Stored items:
____________
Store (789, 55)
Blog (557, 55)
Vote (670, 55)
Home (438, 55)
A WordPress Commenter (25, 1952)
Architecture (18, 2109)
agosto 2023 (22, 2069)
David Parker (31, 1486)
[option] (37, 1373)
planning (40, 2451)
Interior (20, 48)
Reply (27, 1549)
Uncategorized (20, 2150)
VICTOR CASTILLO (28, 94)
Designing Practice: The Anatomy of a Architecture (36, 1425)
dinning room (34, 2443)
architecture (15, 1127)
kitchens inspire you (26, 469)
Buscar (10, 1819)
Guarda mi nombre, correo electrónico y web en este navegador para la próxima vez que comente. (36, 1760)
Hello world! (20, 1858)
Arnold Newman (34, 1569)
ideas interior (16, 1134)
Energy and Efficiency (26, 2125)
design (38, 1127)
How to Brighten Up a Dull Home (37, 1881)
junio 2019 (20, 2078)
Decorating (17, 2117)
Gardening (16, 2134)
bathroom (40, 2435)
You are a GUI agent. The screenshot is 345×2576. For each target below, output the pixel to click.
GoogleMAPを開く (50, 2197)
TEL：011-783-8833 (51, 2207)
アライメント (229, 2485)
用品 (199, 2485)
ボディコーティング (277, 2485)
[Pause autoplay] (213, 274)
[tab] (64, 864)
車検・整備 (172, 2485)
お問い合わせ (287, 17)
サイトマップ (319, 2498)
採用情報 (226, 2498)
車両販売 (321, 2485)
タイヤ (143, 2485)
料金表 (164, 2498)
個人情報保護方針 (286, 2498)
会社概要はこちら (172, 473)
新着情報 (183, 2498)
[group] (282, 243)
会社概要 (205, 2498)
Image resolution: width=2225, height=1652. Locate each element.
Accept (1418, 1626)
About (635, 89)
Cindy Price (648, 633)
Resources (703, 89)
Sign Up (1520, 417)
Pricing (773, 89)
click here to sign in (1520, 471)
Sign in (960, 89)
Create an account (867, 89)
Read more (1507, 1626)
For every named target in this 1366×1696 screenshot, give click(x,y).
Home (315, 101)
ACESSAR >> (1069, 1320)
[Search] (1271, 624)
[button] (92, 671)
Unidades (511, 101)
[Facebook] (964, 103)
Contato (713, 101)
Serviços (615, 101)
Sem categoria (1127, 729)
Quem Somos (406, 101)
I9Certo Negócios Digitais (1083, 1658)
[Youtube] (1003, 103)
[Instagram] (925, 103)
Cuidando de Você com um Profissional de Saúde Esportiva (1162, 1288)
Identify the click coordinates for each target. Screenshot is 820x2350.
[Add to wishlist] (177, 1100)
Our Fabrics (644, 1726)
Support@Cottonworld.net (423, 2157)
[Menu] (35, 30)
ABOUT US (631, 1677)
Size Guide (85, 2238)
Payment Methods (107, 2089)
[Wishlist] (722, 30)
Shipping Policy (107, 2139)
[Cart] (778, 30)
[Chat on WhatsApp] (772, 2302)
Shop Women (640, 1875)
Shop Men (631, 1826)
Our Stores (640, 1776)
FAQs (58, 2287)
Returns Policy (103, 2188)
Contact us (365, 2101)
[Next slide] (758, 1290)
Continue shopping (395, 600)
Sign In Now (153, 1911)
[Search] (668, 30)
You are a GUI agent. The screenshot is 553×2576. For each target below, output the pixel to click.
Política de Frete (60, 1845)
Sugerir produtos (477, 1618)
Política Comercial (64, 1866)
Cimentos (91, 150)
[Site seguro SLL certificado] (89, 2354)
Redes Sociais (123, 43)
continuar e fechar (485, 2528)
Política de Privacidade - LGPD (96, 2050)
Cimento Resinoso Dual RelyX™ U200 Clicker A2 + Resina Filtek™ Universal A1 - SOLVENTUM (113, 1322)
____________
**Task instructions**
Look back at the entries above. Retype the line with "[Youtube] (1003, 103)", the line with "[Search] (668, 30)", and all lines in between.

**Answer box**
[Youtube] (1003, 103)
[Instagram] (925, 103)
Cuidando de Você com um Profissional de Saúde Esportiva (1162, 1288)
Identify the click coordinates for each target. Screenshot is 820x2350.
[Add to wishlist] (177, 1100)
Our Fabrics (644, 1726)
Support@Cottonworld.net (423, 2157)
[Menu] (35, 30)
ABOUT US (631, 1677)
Size Guide (85, 2238)
Payment Methods (107, 2089)
[Wishlist] (722, 30)
Shipping Policy (107, 2139)
[Cart] (778, 30)
[Chat on WhatsApp] (772, 2302)
Shop Women (640, 1875)
Shop Men (631, 1826)
Our Stores (640, 1776)
FAQs (58, 2287)
Returns Policy (103, 2188)
Contact us (365, 2101)
[Next slide] (758, 1290)
Continue shopping (395, 600)
Sign In Now (153, 1911)
[Search] (668, 30)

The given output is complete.